La covid-19 empezó su expansión inesperadamente, sembrando preocupación y miedo. Los ancianos se sintieron especialmente amenazados oyendo las noticias y las informaciones de los medios de comunicación.

Todos recordamos los tristes problemas de aquellos primeros tiempos, donde muchos de nuestros mayores no encontraron lugar en los hospitales donde no se les facilitaba el ingreso. Esto y las muertes frecuentes sembraron los miedos generalizados.

Hay que reconocer que, paralelamente, hubo residencias y, en ellas, profesionales sanitarios que trabajaron con celo para no marginar a la población anciana, cierto. Pero desde el inicio del encierro, para los profesionales de la salud y para casi todos los medios de comunicación, nuestros ancianos ya eran llamados y considerados población de riesgo.

Esta denominación no gustaba a las personas mayores y, cuando mayores eran, les agradaba menos. Se sentían incómodas en ese calificativo. La autoridad sanitaria había creído conveniente priorizar el ingreso y la subsiguiente asistencia en hospitales a otros sectores de la población, preferentemente las franjas más jóvenes, desamparando, a veces negligentemente, a varios grupos de ancianos. Hay que pensarlo. Una sociedad que no se preocupa de los más débiles está probando su inhumanidad.
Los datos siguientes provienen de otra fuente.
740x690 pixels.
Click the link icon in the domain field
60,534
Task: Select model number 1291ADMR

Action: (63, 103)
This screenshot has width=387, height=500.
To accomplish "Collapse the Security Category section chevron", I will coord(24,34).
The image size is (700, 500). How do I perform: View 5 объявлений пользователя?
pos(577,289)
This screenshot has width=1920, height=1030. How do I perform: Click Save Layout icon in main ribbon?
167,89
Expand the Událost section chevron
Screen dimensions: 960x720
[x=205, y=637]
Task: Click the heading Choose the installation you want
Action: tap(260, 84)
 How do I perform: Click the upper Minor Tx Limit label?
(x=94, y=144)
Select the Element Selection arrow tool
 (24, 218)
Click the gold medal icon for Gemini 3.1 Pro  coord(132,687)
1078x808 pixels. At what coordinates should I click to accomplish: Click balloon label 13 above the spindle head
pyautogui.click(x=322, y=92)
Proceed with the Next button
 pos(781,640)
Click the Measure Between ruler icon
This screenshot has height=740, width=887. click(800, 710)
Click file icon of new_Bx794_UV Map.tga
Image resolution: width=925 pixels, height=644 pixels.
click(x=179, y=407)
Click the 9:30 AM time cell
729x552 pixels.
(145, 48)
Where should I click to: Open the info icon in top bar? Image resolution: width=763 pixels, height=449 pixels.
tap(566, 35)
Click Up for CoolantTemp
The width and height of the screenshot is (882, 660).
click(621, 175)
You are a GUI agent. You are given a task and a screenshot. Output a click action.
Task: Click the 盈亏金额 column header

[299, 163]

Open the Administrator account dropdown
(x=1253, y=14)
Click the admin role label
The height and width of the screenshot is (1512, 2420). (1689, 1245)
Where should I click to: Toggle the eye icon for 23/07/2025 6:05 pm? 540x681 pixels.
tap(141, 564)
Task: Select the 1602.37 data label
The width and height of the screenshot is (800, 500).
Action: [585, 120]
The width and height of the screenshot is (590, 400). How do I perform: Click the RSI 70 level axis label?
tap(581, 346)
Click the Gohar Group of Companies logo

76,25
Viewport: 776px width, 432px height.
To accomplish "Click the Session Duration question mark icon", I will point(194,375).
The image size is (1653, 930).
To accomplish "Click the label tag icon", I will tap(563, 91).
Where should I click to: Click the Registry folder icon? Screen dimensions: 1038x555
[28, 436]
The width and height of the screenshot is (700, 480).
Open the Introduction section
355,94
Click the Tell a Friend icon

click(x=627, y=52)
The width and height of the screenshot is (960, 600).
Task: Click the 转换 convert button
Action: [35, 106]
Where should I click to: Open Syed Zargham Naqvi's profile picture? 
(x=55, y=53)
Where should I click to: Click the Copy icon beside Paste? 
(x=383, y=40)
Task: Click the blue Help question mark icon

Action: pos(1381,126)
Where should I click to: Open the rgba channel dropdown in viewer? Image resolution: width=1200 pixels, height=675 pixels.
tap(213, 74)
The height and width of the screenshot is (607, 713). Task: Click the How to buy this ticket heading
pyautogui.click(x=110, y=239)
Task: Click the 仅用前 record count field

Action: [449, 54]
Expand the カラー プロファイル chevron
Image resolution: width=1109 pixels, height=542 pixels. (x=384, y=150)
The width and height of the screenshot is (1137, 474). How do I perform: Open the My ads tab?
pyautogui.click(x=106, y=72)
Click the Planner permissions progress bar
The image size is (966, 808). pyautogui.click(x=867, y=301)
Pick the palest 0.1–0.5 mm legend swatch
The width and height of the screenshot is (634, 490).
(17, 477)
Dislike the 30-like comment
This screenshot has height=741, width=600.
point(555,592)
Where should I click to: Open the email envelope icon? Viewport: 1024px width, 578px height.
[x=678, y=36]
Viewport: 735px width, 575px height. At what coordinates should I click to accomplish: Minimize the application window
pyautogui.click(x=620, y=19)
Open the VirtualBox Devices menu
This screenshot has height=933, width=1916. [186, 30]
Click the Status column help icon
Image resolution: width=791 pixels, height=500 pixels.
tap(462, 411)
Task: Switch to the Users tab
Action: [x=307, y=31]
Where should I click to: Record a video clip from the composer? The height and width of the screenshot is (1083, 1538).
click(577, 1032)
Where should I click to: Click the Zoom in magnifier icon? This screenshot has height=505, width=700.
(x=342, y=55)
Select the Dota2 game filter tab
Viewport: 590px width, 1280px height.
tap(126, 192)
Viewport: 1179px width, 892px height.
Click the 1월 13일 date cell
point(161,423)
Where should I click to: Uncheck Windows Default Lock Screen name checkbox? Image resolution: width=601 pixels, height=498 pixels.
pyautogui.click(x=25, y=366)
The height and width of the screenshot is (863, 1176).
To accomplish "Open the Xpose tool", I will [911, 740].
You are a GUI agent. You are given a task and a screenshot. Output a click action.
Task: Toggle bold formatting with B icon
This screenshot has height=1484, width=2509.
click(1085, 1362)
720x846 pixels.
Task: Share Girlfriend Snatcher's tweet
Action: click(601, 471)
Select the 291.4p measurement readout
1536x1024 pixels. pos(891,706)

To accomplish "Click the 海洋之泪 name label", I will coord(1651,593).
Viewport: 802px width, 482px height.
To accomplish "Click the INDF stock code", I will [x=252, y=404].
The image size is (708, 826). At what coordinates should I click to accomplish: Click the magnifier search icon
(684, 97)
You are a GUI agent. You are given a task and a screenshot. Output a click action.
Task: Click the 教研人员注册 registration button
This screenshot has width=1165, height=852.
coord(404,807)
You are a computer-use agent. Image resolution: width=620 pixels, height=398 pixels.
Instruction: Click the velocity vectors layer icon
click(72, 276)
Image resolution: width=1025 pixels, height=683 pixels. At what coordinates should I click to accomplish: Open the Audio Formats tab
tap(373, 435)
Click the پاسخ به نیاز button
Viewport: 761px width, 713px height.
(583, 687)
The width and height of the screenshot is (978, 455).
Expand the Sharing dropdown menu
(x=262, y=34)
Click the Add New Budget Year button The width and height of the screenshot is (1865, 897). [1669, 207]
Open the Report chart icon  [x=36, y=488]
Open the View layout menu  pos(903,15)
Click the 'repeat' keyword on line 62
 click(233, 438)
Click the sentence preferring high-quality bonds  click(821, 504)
En aquellos días, dicho desamparo fue discutido y considerado directamente una injusticia inhumana. Palabra fuerte que no podía encajar bien en una sanidad que se consideraba a sí misma como la mejor del mundo.

Nunca es aconsejable vivir de ilusiones ni creerse, sin motivos reales, el primero de la clase. Las cifras que contabilizan hoy los resultados de nuestra pandemia han dejado en claro que eso de la mejor sanidad del mundo no se corresponde con la realidad. Convenía, pues, que cayera ese mito para comenzar a considerarnos sencillamente lo que somos. No para quedarnos ahí, sino para ir progresando sin medidas efectistas, pero sí efectivas.

«No se puede hacer otra cosa», se decía en los foros sociales para explicar la falta de recursos. Se decía también: «esto es la guerra; hay que privilegiar la vida». Como si los ancianos no tuvieran también sus derechos dentro de la sociedad y dentro de la sanidad.

Menos mal que la pandemia ha derribado ese mito que tanto daño nos ha hecho. La sanidad española tiene sus puntos altos, pero junto a ellos ha evidenciado grandes carencias.

Para que las cosas mejoren hay que mejorar el lenguaje que usamos para contárnoslas. Ha quedado en evidencia que no es efectivo usar un discurso guerrero, de trinchera, como el que se ha oído durante los meses de confinamiento.

La mayor herramienta educativa que tenemos es nuestro lenguaje. Las palabras nos habitan, viven dentro de nosotros. Nuestras palabras van configurando la propia personalidad y acaban transformando nuestras conductas, individuales y colectivas. Las palabras nos duelen si son ofensivas y nos calman y consuelan si son afables. Asimismo, nos animan y empujan hacia adelante si los vocablos que nos decimos y nos dicen tienen un carácter positivo, estimulante.

Educar en el lenguaje es favorecer que salga de la persona lo mejor. Las palabras sacan de nosotros lo mejor que tenemos dentro. O lo peor, si las palabras que cultivamos y pronunciamos son palabras negativas, destructivas o asesinas.

Coronavirus

El coronavirus es el reto más grande al que nos hemos enfrentado y ello ha exigido respuestas inmediatas ante situaciones de gran complejidad. Nos exige dar lo mejor de nosotros mismos, a pesar de cierta sensación de incapacidad e incertidumbre. Pero no cabe duda de que las decisiones que se tomen deben sustentarse en el conocimiento científico, en comités de auténticos expertos independientes y despolitizados, de valía contrastada y en una gestión politicosanitaria basada en la democracia, la transparencia, el conocimiento, el rigor, la humanización y los principios éticos.